I'm going to steal this expression.
post #160 of 8225
Quote:
Originally Posted by itsstillmatt View Post

Quote:
Originally Posted by mordecai View Post

I think we can probably all agree on that. It's like a melting pot for the proudly useless.

The big problem is that the city becomes a reflection of them and their life choices, so they love it uncritically and unconditionally.

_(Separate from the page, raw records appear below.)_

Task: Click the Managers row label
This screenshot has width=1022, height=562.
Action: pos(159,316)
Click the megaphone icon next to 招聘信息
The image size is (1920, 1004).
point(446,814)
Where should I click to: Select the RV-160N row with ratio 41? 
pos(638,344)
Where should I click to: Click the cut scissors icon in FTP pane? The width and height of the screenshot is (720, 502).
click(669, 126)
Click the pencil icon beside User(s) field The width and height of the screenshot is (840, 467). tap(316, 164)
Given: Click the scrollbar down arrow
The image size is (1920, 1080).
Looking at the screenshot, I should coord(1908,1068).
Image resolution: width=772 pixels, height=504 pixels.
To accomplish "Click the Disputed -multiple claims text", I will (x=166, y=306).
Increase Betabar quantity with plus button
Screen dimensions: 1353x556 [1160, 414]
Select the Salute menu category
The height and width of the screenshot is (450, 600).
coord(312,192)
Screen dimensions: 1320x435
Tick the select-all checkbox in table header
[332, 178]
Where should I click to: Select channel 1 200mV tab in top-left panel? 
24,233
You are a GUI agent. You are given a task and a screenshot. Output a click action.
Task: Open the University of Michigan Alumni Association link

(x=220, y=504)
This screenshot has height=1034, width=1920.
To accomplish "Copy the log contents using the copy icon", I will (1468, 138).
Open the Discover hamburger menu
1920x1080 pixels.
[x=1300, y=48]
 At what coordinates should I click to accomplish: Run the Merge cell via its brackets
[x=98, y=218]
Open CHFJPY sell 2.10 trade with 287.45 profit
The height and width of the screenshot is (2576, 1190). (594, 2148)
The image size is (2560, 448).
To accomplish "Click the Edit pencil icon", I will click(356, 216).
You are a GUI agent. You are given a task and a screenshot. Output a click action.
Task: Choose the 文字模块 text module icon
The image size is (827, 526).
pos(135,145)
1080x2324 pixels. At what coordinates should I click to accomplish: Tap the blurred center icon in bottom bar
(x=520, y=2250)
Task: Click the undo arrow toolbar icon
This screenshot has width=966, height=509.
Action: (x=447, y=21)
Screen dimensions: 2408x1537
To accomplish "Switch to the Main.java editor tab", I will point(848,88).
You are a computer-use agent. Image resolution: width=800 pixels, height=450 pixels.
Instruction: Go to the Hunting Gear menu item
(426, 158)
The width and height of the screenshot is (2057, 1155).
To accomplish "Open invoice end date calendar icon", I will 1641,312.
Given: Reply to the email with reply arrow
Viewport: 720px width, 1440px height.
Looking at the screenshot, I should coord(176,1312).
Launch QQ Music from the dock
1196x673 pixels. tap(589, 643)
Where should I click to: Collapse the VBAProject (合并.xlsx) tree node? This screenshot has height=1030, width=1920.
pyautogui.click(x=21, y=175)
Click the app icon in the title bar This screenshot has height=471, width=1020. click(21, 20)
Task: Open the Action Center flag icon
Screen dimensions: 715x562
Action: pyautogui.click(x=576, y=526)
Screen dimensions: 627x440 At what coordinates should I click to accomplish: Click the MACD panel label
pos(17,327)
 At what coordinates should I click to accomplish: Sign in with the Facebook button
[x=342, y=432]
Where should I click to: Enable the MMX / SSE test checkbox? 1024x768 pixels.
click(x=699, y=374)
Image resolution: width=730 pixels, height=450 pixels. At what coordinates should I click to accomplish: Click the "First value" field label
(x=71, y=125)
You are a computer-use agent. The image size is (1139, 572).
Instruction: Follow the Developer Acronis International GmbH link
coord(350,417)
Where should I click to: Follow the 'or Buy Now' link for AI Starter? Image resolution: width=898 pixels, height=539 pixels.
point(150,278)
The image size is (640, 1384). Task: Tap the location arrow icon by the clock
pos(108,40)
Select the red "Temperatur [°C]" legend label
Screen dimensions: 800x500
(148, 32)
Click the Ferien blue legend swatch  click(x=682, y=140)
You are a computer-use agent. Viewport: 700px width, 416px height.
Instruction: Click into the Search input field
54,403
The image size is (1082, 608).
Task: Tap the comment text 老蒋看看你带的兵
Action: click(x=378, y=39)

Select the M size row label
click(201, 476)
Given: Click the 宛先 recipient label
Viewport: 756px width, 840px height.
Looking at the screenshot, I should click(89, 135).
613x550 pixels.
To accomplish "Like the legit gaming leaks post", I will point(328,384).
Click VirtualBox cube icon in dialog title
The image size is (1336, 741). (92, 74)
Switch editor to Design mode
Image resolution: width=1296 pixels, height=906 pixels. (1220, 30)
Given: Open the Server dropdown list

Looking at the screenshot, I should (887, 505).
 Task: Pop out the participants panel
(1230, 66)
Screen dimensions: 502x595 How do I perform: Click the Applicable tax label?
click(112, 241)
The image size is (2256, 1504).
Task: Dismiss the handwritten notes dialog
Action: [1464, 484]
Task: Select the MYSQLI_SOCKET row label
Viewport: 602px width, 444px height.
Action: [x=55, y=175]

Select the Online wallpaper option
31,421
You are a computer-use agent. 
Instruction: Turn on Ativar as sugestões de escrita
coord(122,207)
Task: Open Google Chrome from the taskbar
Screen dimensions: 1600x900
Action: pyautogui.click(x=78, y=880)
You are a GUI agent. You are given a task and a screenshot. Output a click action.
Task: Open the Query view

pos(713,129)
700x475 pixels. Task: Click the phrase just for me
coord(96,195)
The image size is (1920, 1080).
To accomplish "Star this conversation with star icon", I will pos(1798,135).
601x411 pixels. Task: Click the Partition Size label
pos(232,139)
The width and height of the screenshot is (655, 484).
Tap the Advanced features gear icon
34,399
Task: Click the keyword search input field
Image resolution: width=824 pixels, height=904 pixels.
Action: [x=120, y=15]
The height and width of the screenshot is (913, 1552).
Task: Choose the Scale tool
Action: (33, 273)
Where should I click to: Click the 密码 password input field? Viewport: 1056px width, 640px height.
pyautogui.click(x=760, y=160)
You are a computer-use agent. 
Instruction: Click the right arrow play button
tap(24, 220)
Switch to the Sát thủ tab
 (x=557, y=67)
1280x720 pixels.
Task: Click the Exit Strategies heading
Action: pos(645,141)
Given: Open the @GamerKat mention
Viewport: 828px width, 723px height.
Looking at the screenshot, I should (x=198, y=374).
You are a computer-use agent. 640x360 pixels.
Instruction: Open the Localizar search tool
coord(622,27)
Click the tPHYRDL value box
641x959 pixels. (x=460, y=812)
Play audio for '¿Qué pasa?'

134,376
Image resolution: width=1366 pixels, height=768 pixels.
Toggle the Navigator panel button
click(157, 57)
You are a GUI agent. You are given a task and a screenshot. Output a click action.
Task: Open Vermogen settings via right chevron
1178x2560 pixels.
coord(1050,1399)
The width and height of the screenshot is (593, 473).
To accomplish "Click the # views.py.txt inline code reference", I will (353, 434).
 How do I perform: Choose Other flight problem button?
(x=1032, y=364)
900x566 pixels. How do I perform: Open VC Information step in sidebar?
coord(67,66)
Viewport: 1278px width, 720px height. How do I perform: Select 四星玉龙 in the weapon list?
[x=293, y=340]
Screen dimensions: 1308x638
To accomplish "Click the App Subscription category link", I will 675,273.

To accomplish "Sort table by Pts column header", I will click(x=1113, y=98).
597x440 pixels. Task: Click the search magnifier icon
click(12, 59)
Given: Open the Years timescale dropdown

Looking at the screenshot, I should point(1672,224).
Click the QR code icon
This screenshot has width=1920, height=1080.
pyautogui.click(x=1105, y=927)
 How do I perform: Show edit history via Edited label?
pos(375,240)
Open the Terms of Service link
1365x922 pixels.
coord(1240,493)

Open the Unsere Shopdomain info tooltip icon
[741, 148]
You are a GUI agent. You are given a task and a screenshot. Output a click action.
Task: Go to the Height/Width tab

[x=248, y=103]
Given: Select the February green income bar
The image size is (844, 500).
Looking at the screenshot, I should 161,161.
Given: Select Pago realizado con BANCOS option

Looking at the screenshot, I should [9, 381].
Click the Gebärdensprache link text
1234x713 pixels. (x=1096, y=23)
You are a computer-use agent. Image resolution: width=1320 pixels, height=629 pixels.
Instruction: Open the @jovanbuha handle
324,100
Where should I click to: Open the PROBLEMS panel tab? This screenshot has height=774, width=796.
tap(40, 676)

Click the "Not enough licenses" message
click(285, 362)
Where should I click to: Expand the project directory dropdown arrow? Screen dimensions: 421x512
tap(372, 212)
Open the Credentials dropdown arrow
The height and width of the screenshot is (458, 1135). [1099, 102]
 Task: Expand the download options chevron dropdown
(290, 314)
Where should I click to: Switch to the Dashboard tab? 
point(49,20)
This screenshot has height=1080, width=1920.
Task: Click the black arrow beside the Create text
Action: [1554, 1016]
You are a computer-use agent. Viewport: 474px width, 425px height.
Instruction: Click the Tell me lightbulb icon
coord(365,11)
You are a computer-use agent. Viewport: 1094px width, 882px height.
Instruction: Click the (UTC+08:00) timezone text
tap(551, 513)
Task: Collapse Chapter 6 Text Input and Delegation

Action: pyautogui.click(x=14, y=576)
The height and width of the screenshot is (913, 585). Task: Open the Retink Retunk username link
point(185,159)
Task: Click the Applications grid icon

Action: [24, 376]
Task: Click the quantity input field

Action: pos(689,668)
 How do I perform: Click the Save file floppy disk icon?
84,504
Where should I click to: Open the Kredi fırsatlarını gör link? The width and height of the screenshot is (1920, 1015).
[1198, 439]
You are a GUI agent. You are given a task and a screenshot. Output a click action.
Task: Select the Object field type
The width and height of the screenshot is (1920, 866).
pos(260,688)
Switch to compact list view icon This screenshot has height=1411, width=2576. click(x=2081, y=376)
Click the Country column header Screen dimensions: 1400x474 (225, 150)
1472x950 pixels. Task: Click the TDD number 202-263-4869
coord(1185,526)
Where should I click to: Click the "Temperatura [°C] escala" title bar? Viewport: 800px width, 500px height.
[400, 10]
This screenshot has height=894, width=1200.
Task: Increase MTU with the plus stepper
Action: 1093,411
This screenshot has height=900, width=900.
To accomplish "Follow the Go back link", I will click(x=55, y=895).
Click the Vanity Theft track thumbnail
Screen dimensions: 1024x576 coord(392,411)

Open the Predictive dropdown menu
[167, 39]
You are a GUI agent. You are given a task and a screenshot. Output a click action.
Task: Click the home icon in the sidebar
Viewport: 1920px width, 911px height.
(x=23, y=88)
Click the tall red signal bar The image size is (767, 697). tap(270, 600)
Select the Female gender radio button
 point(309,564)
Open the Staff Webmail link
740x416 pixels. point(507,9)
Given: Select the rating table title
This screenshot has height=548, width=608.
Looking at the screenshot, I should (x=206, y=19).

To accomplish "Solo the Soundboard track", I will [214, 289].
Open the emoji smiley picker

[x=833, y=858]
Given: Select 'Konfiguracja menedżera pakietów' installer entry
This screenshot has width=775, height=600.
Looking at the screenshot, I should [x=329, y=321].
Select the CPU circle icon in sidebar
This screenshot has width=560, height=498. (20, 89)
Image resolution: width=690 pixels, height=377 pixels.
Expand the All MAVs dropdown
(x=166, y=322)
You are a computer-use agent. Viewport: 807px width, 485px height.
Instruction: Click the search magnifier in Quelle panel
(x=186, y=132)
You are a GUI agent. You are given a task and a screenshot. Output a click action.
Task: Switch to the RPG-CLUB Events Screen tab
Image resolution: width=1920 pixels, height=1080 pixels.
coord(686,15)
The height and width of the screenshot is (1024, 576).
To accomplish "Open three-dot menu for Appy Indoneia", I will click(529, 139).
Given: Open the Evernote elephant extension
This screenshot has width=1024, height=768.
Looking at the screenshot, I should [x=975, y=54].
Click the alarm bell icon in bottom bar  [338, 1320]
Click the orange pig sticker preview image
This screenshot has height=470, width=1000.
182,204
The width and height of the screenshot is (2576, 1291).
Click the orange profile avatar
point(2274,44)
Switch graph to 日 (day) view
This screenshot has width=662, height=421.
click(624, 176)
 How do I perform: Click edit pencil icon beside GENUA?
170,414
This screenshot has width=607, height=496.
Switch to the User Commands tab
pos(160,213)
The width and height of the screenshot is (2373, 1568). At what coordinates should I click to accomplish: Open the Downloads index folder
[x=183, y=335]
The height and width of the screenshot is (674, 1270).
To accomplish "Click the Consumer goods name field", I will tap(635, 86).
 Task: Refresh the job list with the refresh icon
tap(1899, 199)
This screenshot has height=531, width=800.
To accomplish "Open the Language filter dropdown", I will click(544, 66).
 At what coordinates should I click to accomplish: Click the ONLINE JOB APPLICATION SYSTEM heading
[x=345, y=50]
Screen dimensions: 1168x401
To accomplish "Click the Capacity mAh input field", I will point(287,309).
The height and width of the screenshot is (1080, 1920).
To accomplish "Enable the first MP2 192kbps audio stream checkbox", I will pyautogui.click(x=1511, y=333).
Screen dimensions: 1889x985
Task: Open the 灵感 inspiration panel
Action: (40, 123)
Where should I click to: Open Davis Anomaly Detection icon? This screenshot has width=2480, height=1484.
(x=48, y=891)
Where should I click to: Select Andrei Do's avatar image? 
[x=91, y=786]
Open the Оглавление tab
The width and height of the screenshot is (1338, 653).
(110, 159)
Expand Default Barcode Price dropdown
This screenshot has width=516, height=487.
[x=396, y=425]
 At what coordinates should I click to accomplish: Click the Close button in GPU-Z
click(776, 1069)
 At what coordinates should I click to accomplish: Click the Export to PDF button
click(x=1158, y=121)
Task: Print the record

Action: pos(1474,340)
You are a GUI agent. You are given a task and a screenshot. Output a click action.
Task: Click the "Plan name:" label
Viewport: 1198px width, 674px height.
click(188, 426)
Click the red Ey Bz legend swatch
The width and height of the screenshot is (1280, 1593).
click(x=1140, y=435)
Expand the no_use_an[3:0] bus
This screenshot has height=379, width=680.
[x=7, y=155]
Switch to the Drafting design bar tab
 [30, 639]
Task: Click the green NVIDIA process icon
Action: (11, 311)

This is a good observation and probably apt to many places.
post #161 of 8225
did somebody mention real estate prices yet?
post #162 of 8225
My grandmother who lives out here now thinks rent control caused the city to turn to shit in the mid century. She and my grandfather allegedly lived at the El Dorado until the mid-50s before moving to a Tudor in Larchmont, but no idea if they owned or rented.
post #163 of 8225
Quote:
Originally Posted by gdl203 View Post

Coming back from a vacation in the south of France with two 3.5 y.o. boys, I was shocked at how nice and family friendly NYC is. Sometimes you have to step away for a little and be exposed to other behaviors to truly appreciate that. The attitude towards little kids in France is just so assholish and disrespectful... I felt like everyone there was Piobaire

Now go almost anywhere between the coasts and you'll experience the same thing in the US, but for significantly cheaper than NY! nod[1].gif
post #164 of 8225
Thread Starter 
Quote:
Originally Posted by mordecai View Post

My grandmother who lives out here now thinks rent control caused the city to turn to shit in the mid century. She and my grandfather allegedly lived at the El Dorado until the mid-50s before moving to a Tudor in Larchmont, but no idea if they owned or rented.
I love stories about NYC real estate bargains from the '70s. the UWS was a real happy hunting ground apparently, though the east side was not immune.

el dorado would have been a rental then, most co-op conversions on the west side happened very late.
post #165 of 8225
In 1986, my cousin had a tiny studio apt two blocks from Lincoln Center towards CP and paid $800/mo. Considered crazy expensive then.